小分子干扰RNA（siRNA）是发挥RNAi基因沉默作用的功能分子，是dsRNA被Dicer酶加工识别后形成的具有21~25个核苷酸长度的短双链RNA，这些短dsRNA具有明显的RNase加工特征。形成的siRNA与解旋酶、ATP及多个蛋白组成RNA诱导沉默复合体（RISC）。RISC特异性地与细胞内同源mRNA结合后，随即被内切酶切割，于是mRNA片段由于缺少聚腺苷酸尾或稳定的帽子结构而很快被降解，最终导致基因沉默。

从发现至今，在短短几年中，对RNAi的研究取得了突飞猛进的发展，目前已经成为基因功能研究和基因治疗研究的热点，特别是广泛应用于多种肿瘤及病毒感染性疾病诊断和治疗的临床前研究。延伸阅读：研究人员“沉默”重要的致癌基因。

最近，日本东京大学、京都大学和中国第三军医大学的研究人员，通过在单分子水平上实时观察靶RNA的裂解，发现了RNA干扰（RNAi）的分子机制。

RNAi这种现象有望在医疗上有所应用。RNAi是由RNA诱导沉默复合体（RISC）介导的，在其核心包含一种小RNA和Argonaute蛋白，并切割靶RNA。然而，没有合适的工具来直接监控RNAi反应，RISC切割靶RNA的分子机制，仍不清楚。

现在，东京大学和京都大学的一个研究小组（包括Takuya Ueda教授、Yukihide Tomari教授、研究人员Hiroshi M Sasaki和来自重庆第三军医大学的姚春艳（Chunyan Yao），以及京都大学研究人员Hisashi Tadakuma），开发出一种单分子成像法，第一次在试管中实时观察RISC介导的靶RNA裂解，展示了RISC如何准确地切割和释放靶标。特别的是，这些结果提供了直接证据表明，RISC中的小RNA包含两部分，其中一个快速结合靶RNA以被裂解，而另外一个则校对已被发现的正确RNA。

这一突破性的结果揭示了RISC的分子作用机制，并阐明了这一过程，这项研究被选作这期杂志的封面故事。这一成果也将有助于加快RNAi在研究中的应用，例如基于RNA的新一代药物开发，以及作为基因疗法来抑制致病蛋白的生产。

（生物通：王英）

生物通推荐原文摘要：
Single-Molecule Analysis of the Target Cleavage Reaction by the Drosophila RNAi Enzyme Complex
Summary: Small interfering RNAs (siRNAs) direct cleavage of complementary target RNAs via an RNA-induced silencing complex (RISC) that contains Argonatute2 protein at its core.

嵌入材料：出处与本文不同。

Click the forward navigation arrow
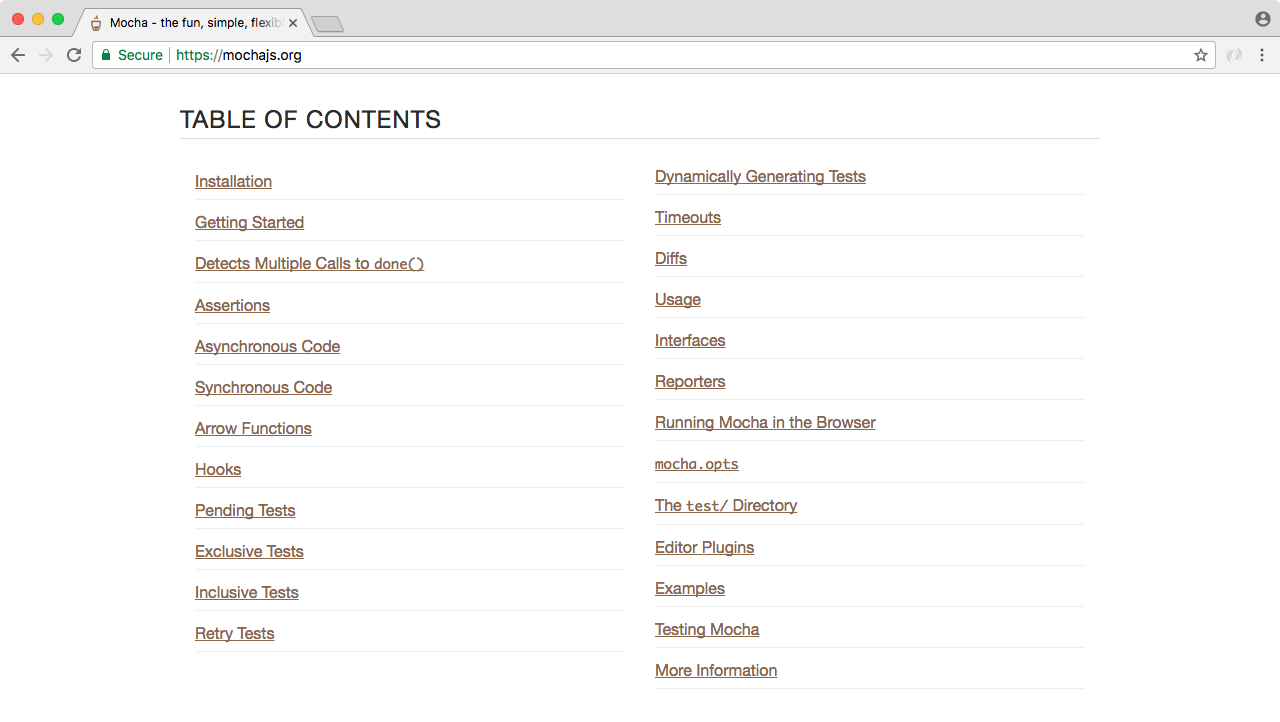The image size is (1280, 722). pyautogui.click(x=45, y=55)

However, what happens after target cleavage remains unclear. Here we analyzed the cleavage reaction by Drosophila Argonaute2-RISC using single-molecule imaging and revealed a series of intermediate states in target recognition, cleavage, and product release. Our data suggest that, after cleavage, RISC generally releases the 5′ cleavage fragment from the guide 3′ supplementary region first and then the 3′ fragment from the seed region, highlighting the reinforcement of the seed pairing in RISC. However, this order can be reversed by extreme stabilization of the 3′ supplementary region or mismatches in the seed region. Therefore, the release order of the two cleavage fragments is influenced by the stability in each region, in contrast to the unidirectional base pairing propagation from the seed to the 3′ supplementary region upon target recognition.